*** SUPPLIED INFORMATION

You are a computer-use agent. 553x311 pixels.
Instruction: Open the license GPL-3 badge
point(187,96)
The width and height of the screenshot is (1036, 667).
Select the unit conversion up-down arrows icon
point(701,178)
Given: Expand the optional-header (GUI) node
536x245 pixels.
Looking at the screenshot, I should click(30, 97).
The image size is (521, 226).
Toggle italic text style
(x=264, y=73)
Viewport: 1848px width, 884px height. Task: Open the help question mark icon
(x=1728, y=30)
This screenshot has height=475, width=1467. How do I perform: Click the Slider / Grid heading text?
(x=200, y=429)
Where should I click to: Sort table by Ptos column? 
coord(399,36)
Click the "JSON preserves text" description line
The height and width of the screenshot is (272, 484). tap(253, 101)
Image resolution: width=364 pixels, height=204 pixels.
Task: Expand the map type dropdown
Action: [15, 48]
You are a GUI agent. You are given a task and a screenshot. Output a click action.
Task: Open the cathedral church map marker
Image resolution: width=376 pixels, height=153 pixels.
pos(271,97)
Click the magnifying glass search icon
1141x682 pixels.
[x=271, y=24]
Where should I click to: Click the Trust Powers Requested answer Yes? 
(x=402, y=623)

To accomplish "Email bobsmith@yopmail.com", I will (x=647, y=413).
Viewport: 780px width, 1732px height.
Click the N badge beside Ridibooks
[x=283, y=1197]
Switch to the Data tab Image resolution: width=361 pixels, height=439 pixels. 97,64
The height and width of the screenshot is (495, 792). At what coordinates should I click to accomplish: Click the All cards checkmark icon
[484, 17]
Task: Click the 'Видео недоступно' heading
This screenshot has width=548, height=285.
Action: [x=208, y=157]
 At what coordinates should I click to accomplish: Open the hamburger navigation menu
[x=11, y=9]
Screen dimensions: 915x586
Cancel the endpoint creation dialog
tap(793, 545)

******

### TASK DESCRIPTION
Each line of the data is to be restated exactly.

### TASK RESULT
You are a computer-use agent. 553x311 pixels.
Instruction: Open the license GPL-3 badge
point(187,96)
The width and height of the screenshot is (1036, 667).
Select the unit conversion up-down arrows icon
point(701,178)
Given: Expand the optional-header (GUI) node
536x245 pixels.
Looking at the screenshot, I should click(30, 97).
The image size is (521, 226).
Toggle italic text style
(x=264, y=73)
Viewport: 1848px width, 884px height. Task: Open the help question mark icon
(x=1728, y=30)
This screenshot has height=475, width=1467. How do I perform: Click the Slider / Grid heading text?
(x=200, y=429)
Where should I click to: Sort table by Ptos column? 
coord(399,36)
Click the "JSON preserves text" description line
The height and width of the screenshot is (272, 484). tap(253, 101)
Image resolution: width=364 pixels, height=204 pixels.
Task: Expand the map type dropdown
Action: [15, 48]
You are a GUI agent. You are given a task and a screenshot. Output a click action.
Task: Open the cathedral church map marker
Image resolution: width=376 pixels, height=153 pixels.
pos(271,97)
Click the magnifying glass search icon
1141x682 pixels.
[x=271, y=24]
Where should I click to: Click the Trust Powers Requested answer Yes? 
(x=402, y=623)

To accomplish "Email bobsmith@yopmail.com", I will (x=647, y=413).
Viewport: 780px width, 1732px height.
Click the N badge beside Ridibooks
[x=283, y=1197]
Switch to the Data tab Image resolution: width=361 pixels, height=439 pixels. 97,64
The height and width of the screenshot is (495, 792). At what coordinates should I click to accomplish: Click the All cards checkmark icon
[484, 17]
Task: Click the 'Видео недоступно' heading
This screenshot has width=548, height=285.
Action: [x=208, y=157]
 At what coordinates should I click to accomplish: Open the hamburger navigation menu
[x=11, y=9]
Screen dimensions: 915x586
Cancel the endpoint creation dialog
tap(793, 545)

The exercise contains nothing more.